Just a comment to points 3) and 4) as cited above:

I think there is no doubt about it, that the feedback factor is defined as a portion of the output signal fed back to the input of an amplifier. This implies, of course, that the input signal is zero!
*Sergio Franco: β is the "gain of the feedback network"
* Jerry Graeme: "This defines β as simply the voltage divider ratio of the feedback network".

I am involved since more than 40 years in control systems and feedback theory, but - up to now - I never have heard or read, that "shorting the input to ground" during calculation, measurement or simulation of the feedback factor should be "incorrect".
As an example take the calculation/simulation of loop gain for a system with feedback - and the feedback factor is a fundamental part of the loop gain expression. There are various methods to find a loop gain expression (exact or approximate), however, each of these procedures require to set the input signal to zero!
May be you misunderstood Baker? Or Baker is wrong?
What do you think of my arguments?
Regards
LvW

Ok. Suppose I'm wrong.

I think there is no doubt that closed loop gain of voltage integrator is Acl = -1/(s*R*C). According to your derivation β=R/((1/jωC)+R). So why 1/β=1/(R/((1/jωC)+R)) = 1+1/(s*C*R) isn't equal to -1/(s*R*C)?

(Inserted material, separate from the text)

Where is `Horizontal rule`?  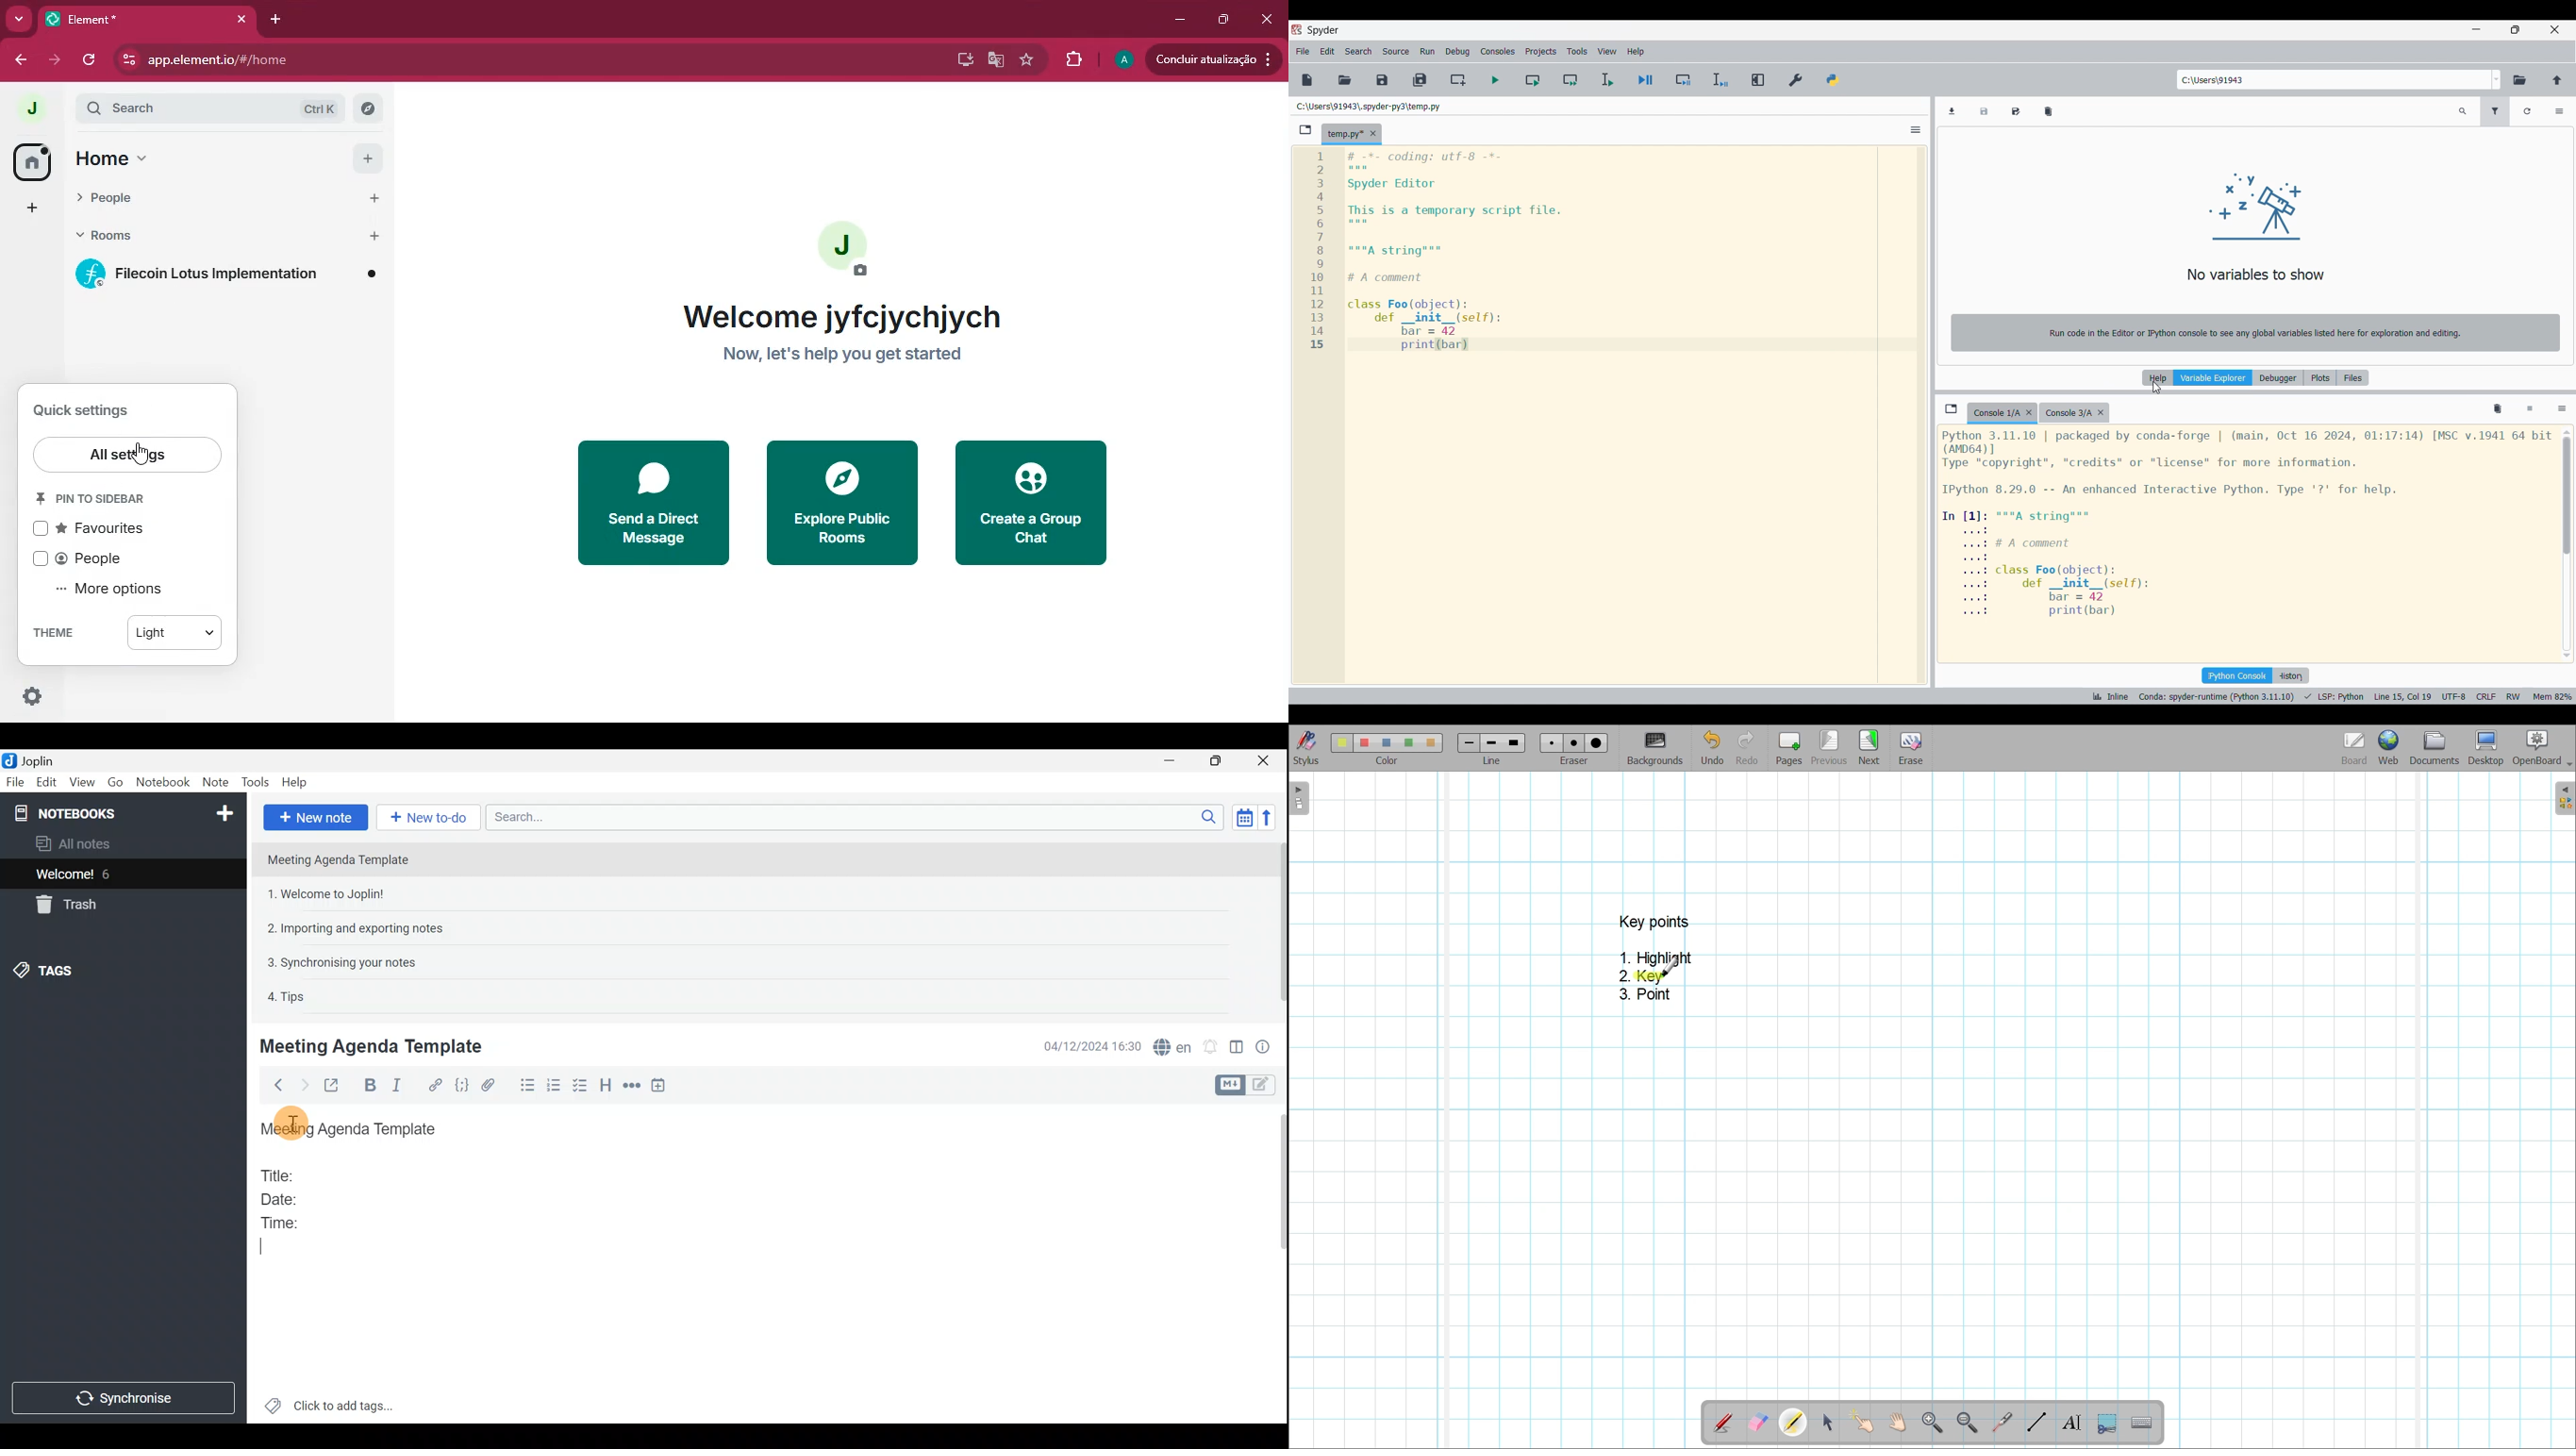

FvM wrote that Acl = 1/β cannot be applied for integrator. Why???

 

[LvW]

LvW,maybe you misunderstood my second question.We proved that β=R/((1/jωC)+R).When it is mentioned that β=1/2 they mean |β|=|R/((1/jωC)+R)|=1/2??
I ask again because generally β is a function of jω.Thanks again.

Yes, sorry. Indeed, there was a misunderstanding.
When you read β=1/2 (independent on sign) this can only mean that either it is a fixed portion (caused by resistors, independent on frequency) or it is a frequency dependent portion given at a specific frequency.